6. Support flexible channels to execute relief and COVID-19-response programme funding. Fund distribution is a time-sensitive process, and launching new products takes time that is not available in the current crisis. It is therefore imperative that regulators allow variations in the financial products offered, and allow banks to use existing systems to expedite the provision of new funds.
7. Prevent disruptions in global supply chains to enable effective crisis response in the short-term and enhance resilience in the medium-term. Measures including the following must be taken:
- Refrain from taking any protective measures (including tariffs and export restrictions) against WTO rules that interfere with the global trade of goods and services especially front-line medical and healthcare products and supplies, critical secondary supplies including fresh foods, nuclear spare parts, water purification products and services.
- Remove tariffs on protective supplies used in the fight against COVID-19, currently with an average tariff of 11.5% reported by the WTO.
- Ensure availability of food to vulnerable groups of society, which cannot access food or cannot afford it due to shutdowns preventing them from earning the needed daily wage to do so.
- Ensure opening and servicing of infrastructure, including ports, road, rail, cargo airports, critical for the movement of goods across regions and to lockdown areas, and ensuring that operators and their staff can speedily and safely do their work.
- Expedite release and clearance of goods at customs to avoid slowed down supply chains, and work to provide up to date information on measures in place to ensure safe but speedy customs processing.
- Provide support to countries with fewer resources and emergency planning capacity to facilitate better crisis management and avoid unnecessary shutdown of points along global supply chains.
- Ensure farmers around the world are able to sell and/or export their upcoming harvests without disruptions to avoid further financial losses and limit global food waste.
- Collaborate to formulate economic strategies on how to best produce, scale and distribute critical goods and services (e.g. protective gear, ventilators and vaccinations). Such plans must also address how less developed markets can be served with critical goods and supplies.
- Launch a dialogue post-crisis on how to make global supply chains more resilient against future pandemics. Such assessment must also focus on support and enablement measures for the logistics sector.

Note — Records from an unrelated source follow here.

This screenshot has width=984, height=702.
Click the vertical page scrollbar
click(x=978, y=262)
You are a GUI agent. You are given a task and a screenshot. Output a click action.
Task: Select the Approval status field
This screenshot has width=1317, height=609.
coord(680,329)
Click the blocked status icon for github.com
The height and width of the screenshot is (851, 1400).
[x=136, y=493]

8. Enable continued global trade during the crisis via trade finance and needed investments.
- Reduce the capital treatment for MSME exposures for lending to a Risk Weight between 75 and 85 percent in line with the Basel 3 proposed regulations. This will ensure availability of trade finance to MSMEs, to support ongoing production in critical sectors and keep credit flowing.

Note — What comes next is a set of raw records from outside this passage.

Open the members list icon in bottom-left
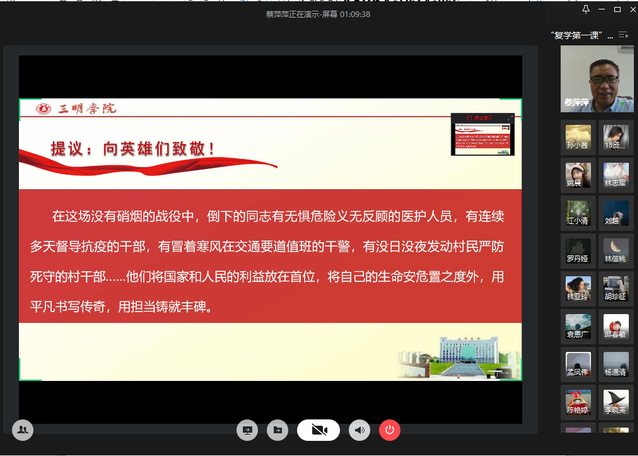 coord(22,429)
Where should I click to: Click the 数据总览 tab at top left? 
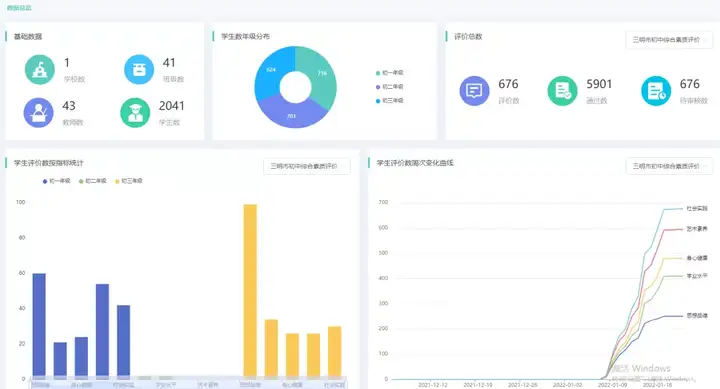point(19,8)
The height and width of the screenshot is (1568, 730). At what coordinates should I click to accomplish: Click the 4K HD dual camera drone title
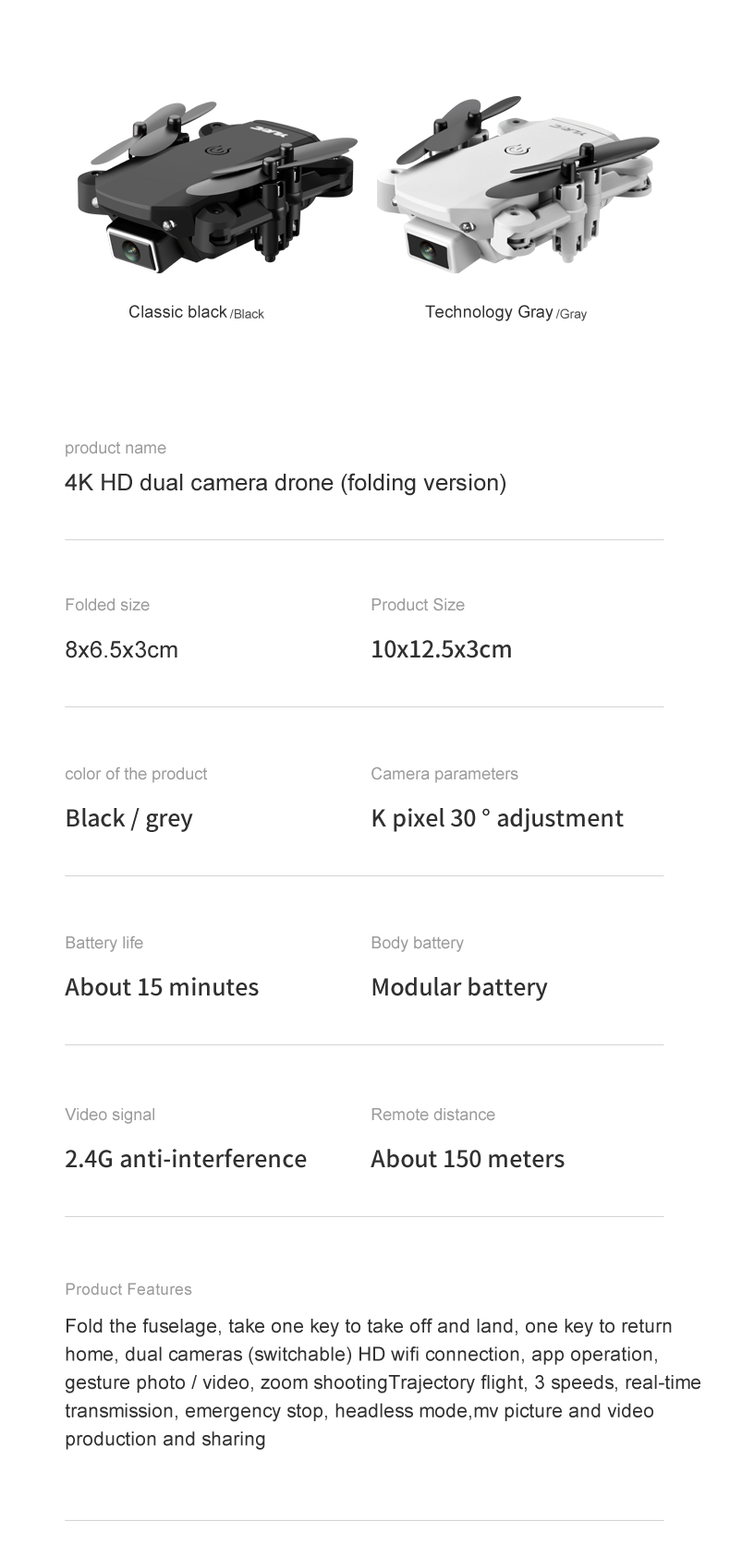[286, 482]
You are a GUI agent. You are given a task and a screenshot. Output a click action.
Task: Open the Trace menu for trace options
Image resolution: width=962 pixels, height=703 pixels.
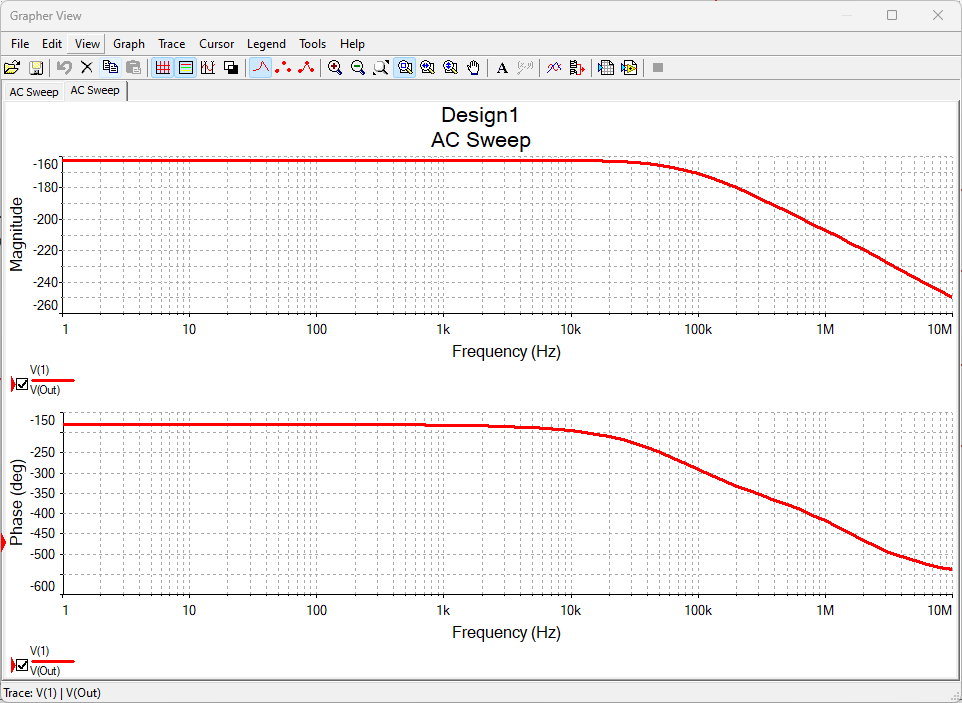[x=171, y=43]
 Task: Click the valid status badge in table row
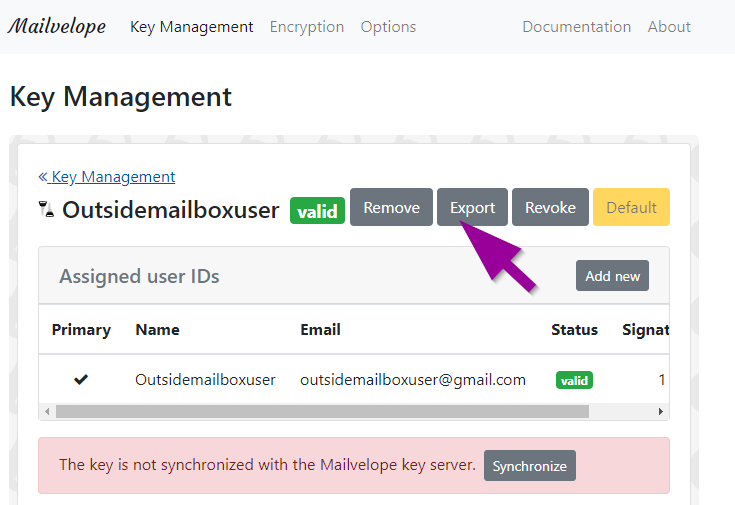coord(574,380)
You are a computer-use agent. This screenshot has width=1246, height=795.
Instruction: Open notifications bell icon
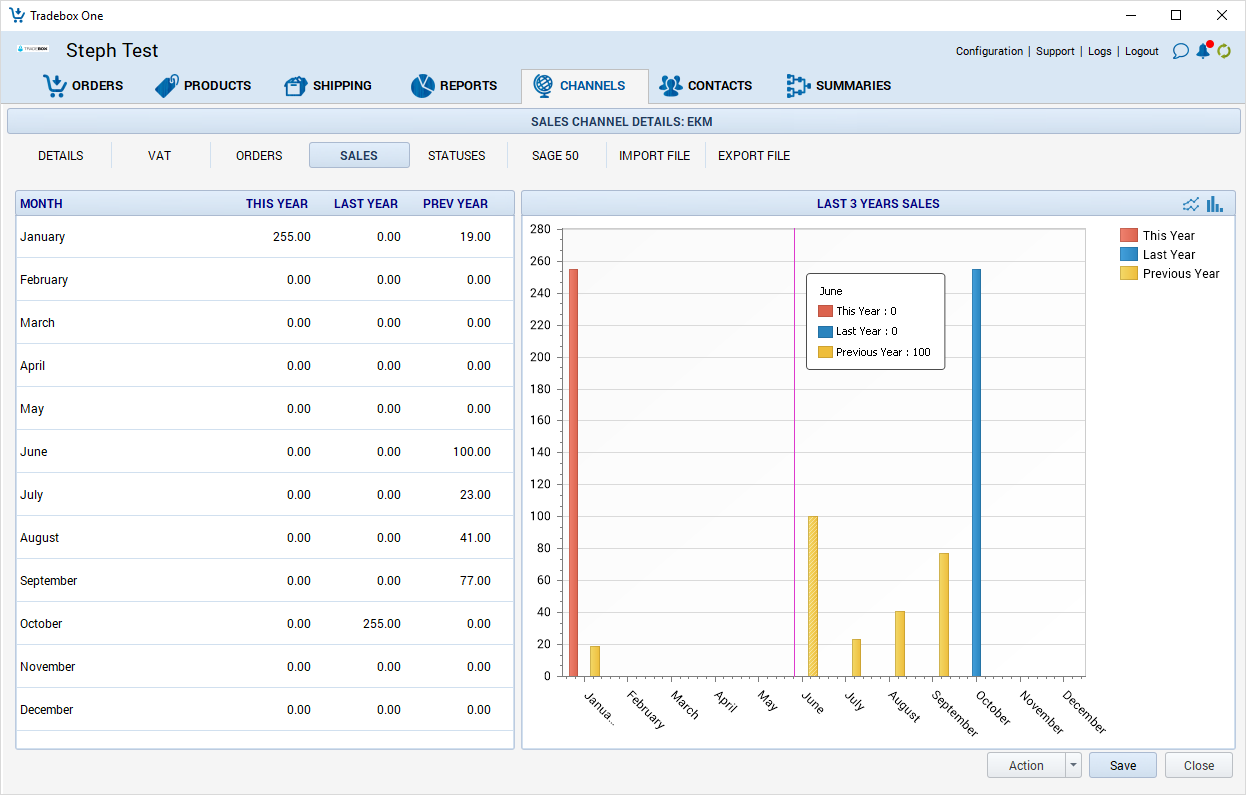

- Ensure continuity of existing export credit lines agreements and provide increased ECA backed guarantees to exporters and corporates covering shortterm trade exposures in case importers and buyers renege on terms of trade.
- Allow temporary trade investments with lower or no guarantees to companies providing essentials (medical supplies and food). This implies relaxing existing trade finance rules to facilitate contribution to the global supply chain.
We urge the G20 to develop an action plan to tackle the unfolding economic crisis keeping an eye on unintended consequences. We call for a high-level working group, including the WTO, WHO and the World Bank, to identify measures and share best practices for a stronger health care and trade system which is well-prepared to tackle future pandemics in a highly interdependent world. This must include data sharing and analysis, fast-response and continuity plans, crisis simulations, international emergency relief and post-disaster analysis. COVID-19 pandemic must be seized as an opportunity to join forces, to embrace innovation, and to prepare for a healthier, prosperous and more resilient future.